Is Knight Ridder the First Domino?

In the time since I wrote Plotting a Course for Newspapers (Part 1), there have been a few moves that have sent shockwaves through the Newspaper publishing world. I’m referring to major investors Private Capital Management, Harris Associates and Southeastern Asset Management calling for Knight Ridder to be sold. In explaining their rationale, they point to “limited revenue growth across the newspaper industry”. This indicates that Knight Ridder is the first, but probably not the last newspaper company to face such pressure. Knight Ridder has responded by hiring Goldman Sachs to explore a possible sale.
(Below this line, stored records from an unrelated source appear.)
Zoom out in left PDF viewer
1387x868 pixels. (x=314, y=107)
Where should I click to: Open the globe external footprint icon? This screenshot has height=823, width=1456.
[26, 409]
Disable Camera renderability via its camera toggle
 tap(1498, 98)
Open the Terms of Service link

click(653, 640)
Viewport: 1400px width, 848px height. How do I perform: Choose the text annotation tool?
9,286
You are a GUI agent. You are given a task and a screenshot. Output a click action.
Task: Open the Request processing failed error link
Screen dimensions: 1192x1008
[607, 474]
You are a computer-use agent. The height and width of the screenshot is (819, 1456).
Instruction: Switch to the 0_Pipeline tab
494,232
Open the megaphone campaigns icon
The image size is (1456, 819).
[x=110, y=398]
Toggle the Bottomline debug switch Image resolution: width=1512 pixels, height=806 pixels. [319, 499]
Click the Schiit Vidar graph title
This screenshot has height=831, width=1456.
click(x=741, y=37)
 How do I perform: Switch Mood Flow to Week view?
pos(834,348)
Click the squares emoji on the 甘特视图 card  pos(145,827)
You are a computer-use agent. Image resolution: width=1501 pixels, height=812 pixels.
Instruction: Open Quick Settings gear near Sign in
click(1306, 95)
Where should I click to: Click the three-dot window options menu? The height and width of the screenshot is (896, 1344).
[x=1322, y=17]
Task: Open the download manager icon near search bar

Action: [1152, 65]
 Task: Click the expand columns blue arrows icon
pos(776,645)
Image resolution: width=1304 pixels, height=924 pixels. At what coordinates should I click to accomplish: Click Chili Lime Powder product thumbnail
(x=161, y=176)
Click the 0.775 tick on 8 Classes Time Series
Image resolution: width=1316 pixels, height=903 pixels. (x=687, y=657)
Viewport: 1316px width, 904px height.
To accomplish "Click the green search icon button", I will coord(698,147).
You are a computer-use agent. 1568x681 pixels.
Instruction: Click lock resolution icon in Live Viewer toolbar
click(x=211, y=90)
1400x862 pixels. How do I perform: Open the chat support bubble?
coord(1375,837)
I have followed the travails (including declining circulation) of the newspaper industry in this blog for some time now, so this clearly comes as no surprise. Knight Ridder owns 84 newspapers (31 dailies and 53 non-dailies). I doubt that the new media barons (Google, Yahoo, MSN, AOL) are interested in shelling out $6B to buy KRI, only to cannibalize the papers with their online offerings, but who knows.

Alternately, the company could be broken into pieces and sold, but that doesn’t solve the underlying problem. What can newspapers do to retain relevance in an increasingly Internet-age?

I don't know who will buy KRI, but since the entire newspaper industry is suffering from lack of revenue growth, is KRI the lead domino that will set-off a chain reaction?